More than 2,000 events will be held at schools, synagogues, councils and community centres across the UK on and around the 69th anniversary of the liberation of Auschwitz on Monday. The day will begin with the lighting of a candle by a senior Government minister and survivor-turned-Olympian Ben Helfgott at King’s Cross Station.
The UK’s centrepiece event, organised by the Holocaust Memorial Day Trust, will take place in central London later that day, in the presence of politicians and religious leaders.
HMDT chief executive Olivia Marks-Woldman said: “This year’s events are linked by the theme of Journeys. The public will be invited to sign luggage tags, pledging to ‘take a step’ for Holocaust Memorial Day. In London, these will be collected at King’s Cross station and then displayed at the UK Commemorative Event in the afternoon.”
Ed Miliband, whose parents fled occupied Europe, was the first of the three main party leaders to sign the Holocaust Educational Trust’s Book of Commitment, enabling MPs and peers to pledge to tackle prejudice.

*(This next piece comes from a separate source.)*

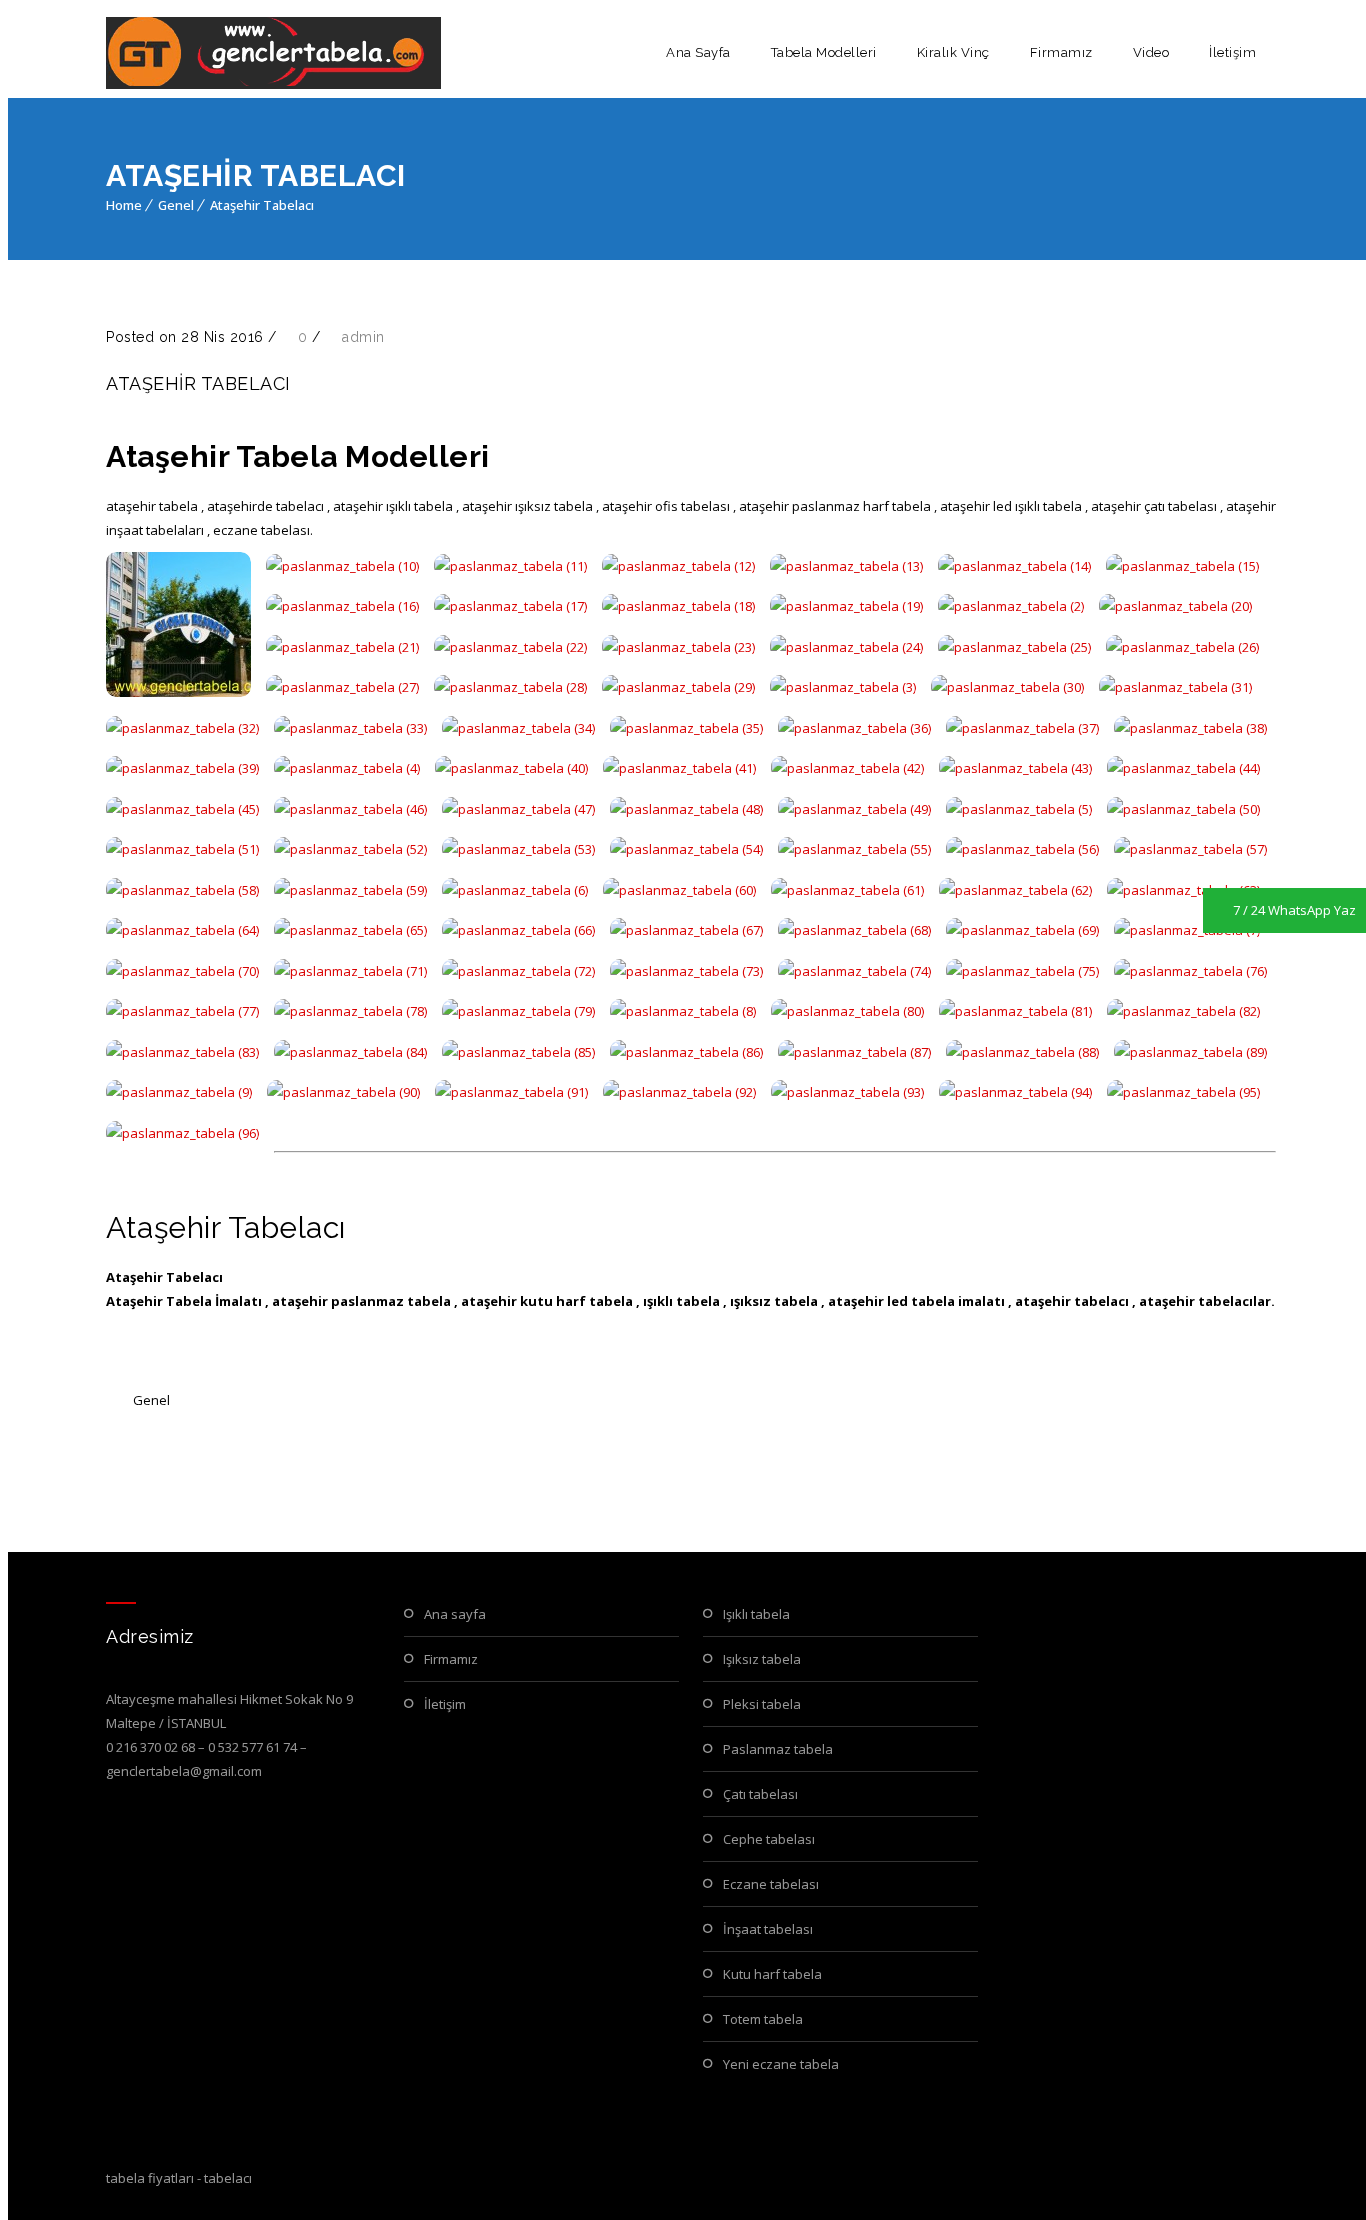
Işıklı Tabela (756, 1614)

He wrote: “It is vital we remember the terrible acts of the Holocaust – and the hatred and evil it represented. And we should also remember the goodness, the acts of courage, the compassion of those who saved lives.”
Nick Clegg also signed the book and David Cameron will sign it on Monday.

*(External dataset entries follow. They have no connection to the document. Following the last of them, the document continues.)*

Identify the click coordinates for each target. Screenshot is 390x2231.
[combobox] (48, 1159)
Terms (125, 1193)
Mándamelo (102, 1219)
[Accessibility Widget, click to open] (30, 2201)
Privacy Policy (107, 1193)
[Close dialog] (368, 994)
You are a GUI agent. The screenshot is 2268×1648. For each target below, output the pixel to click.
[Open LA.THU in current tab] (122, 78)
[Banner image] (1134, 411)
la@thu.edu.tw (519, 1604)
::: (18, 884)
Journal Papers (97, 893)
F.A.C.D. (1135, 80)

Barnet Council’s ceremony at Middlesex University last Sunday explored the many forced journeys characterising the Holocaust and subsequent genocides; from journeys ending in death to journeys of escape to new lives. Event speakers included Kindertransport evacuee Lord Dubs.
Guests at City Hall the next day heard from Dutch-born survivor Steven Frank, who was held at several camps before being liberated aged 10 by the Russian Army in 1945, and Sophie Masereka, who witnessed the murder of her parents, brothers, sisters and neighbours in the Rwandan genocide 20 years ago (pictured together below).

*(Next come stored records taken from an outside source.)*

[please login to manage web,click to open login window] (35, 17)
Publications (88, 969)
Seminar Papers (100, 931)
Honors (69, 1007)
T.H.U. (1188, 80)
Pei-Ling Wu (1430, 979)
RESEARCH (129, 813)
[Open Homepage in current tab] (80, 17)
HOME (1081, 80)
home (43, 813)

The London Assembly’s ceremony featured a moving reading from Mayor Boris Johnson, who said: “It is vitally important we never forget and that we continue to learn from one of the most shameful periods in history.”
At the London Jewish Cultural Centre today, ambassadors from Portugal and Japan will tell an audience, including actor Tom Conti, how individual diplomats worked to save Jews. Also attending the event – which will include a performance from the Kerem School choir – will be the envoys of Poland and Romania.